*TEXTE FOURNI*.
........
Pas question pour Jean-Luc Mélenchon d'augmenter ni de baisser le budget de la défense, car selon lui, « une France mise au service de la paix ne peut être privée des moyens de se défendre ». Il n'envisage pas sa « réduction » car « elle paralyserait nos capacités opérationnelles ». Il préconise également un « moratoire sur la diminution des effectifs ». Enfin, Marine Le Pen entend pour « redresser une situation critique et malgré les difficultés économiques actuelles », revenir « progressivement, sur cinq ans, à l'objectif réel et effectif de consacrer à la défense 2 % du PIB (hors pensions) au lieu de moins de 1,6 % aujourd'hui ». Selon elle, « ce chiffre raisonnable permettra de corriger le décalage actuel avec les objectifs de la programmation du Livre blanc ». Ce qui permettrait, selon elle, de lancer notamment « la construction d'un second porte-avions ».

 

 

La dissuasion nucléaire

 

Il existe un consensus entre les différents candidats malgré leurs différences, à l'exception de Jean-Luc Mélenchon, qui souhaite abandonner la composante nucléaire aérienne qu'il juge « obsolète ». Pas question d'abandonner l'arme nucléaire, un outil de puissance pour la France.
........
*DONNÉES FOURNIES*.
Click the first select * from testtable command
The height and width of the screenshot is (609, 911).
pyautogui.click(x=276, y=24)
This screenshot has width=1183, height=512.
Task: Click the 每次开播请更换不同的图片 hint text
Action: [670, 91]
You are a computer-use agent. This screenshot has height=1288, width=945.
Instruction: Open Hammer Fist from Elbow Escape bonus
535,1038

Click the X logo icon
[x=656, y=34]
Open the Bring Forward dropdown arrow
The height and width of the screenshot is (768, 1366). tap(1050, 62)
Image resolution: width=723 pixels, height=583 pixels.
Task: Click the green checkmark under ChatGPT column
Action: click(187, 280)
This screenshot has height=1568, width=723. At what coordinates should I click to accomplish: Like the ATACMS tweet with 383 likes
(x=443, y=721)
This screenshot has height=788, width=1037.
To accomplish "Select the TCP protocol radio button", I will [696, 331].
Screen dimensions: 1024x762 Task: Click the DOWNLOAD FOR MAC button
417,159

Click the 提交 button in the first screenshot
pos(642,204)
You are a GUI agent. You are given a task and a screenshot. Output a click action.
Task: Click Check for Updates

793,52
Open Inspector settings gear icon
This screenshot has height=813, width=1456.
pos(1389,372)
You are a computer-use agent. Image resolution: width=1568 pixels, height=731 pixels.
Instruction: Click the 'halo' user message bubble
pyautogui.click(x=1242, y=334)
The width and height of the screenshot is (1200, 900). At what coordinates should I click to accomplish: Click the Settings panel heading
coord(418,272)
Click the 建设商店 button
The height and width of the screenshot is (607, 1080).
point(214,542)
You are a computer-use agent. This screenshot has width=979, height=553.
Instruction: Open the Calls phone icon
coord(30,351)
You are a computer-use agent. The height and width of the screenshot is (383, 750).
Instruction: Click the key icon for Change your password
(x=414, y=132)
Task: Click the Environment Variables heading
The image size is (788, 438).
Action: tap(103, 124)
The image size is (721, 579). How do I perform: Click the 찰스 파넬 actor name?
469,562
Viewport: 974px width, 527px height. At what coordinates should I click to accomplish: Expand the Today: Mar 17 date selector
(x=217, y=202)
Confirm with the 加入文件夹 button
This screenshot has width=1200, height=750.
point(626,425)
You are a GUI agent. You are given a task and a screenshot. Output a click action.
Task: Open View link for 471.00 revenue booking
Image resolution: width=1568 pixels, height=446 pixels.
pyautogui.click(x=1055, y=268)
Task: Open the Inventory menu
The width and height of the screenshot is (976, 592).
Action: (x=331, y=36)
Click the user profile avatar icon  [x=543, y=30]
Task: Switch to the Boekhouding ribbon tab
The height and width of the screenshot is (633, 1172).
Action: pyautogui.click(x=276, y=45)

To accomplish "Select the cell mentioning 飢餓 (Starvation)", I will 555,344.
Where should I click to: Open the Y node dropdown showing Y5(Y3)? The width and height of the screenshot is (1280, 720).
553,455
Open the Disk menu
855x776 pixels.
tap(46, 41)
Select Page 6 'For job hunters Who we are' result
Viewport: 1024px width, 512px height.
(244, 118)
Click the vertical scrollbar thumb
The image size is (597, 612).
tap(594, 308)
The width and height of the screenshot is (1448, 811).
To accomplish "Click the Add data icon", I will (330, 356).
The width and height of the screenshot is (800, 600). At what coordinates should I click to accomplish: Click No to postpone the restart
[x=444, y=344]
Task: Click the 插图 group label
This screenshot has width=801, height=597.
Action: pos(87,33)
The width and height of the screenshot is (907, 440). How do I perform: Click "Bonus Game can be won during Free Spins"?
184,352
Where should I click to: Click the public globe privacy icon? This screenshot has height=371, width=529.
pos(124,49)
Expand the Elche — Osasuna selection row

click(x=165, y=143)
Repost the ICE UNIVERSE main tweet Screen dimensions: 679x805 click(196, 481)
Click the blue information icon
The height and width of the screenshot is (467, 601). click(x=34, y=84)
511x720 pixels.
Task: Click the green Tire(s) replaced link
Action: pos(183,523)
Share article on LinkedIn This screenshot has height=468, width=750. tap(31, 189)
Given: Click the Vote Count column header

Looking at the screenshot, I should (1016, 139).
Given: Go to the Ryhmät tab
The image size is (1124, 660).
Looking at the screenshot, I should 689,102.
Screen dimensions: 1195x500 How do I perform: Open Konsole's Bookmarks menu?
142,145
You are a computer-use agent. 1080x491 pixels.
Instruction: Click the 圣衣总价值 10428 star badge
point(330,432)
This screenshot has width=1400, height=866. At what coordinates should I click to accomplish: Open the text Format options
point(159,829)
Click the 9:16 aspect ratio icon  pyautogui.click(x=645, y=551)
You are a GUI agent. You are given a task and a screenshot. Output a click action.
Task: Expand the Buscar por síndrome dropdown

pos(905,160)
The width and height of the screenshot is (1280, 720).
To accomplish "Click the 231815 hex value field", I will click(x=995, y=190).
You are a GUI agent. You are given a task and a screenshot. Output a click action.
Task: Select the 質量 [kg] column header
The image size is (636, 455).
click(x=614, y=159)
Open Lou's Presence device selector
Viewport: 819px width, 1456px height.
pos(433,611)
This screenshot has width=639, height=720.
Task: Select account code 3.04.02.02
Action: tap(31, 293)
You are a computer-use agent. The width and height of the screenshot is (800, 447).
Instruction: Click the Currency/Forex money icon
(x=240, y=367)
........
*TRAVAIL DEMANDÉ*.
A – Dans le texte sur la défense, quelle composante nucléaire Jean-Luc Mélenchon veut-il abandonner ?
B – Prolongez le texte sur la défense à partir de sa dernière phrase.

*LISTE DES RÉPONSES*.
A – La composante nucléaire aérienne, qu'il juge « obsolète ».

B –
 

François Bayrou : « La France entend demeurer une puissance nucléaire crédible, libre et indépendante, avec ses deux composantes de forces (air et mer, ndlr) ».

 

François Hollande : « la dissuasion est indissociable de notre sécurité et de notre statut de grande puissance. (...) Nous conserverons les deux composantes aérienne et sous-marine ».

 

Marine Le Pen : « La dissuasion nucléaire demeure le fondement de notre stratégie de défense. (...) La composante océanique en est l'épine dorsale avec nos SNLE (sous-marins lanceurs d'engins, ndlr) équipés du missile M51. La composante aérienne doit être maintenue pour le moment (...). Naturellement nous exprimons farouchement contre le processus de mutualisation de nos capacités nucléaires avec l'Angleterre qui constitue une erreur historique majeure ».

 

Jean-Luc Mélenchon : « La dissuasion nucléaire demeure l'élément essentiel de notre stratégie de protection. (...) Quoi qu'il en soit, j'en allégerai le coût en supprimant la composante aérienne, aujourd'hui obsolète ».

 

Nicolas Sarkozy : «J'ai dans ce domaine une conviction profondément ancrée : il n'est pas question de remettre en cause notre dissuasion parce que je tiens à ce que la France participe à la préservation de la paix et qu'elle soit crédible et écoutée dans le monde ».

 

 

L'Industrie de défense

 

François Bayrou n'évoque pas ce qu'il entend mener en matière de politique industrielle de défense.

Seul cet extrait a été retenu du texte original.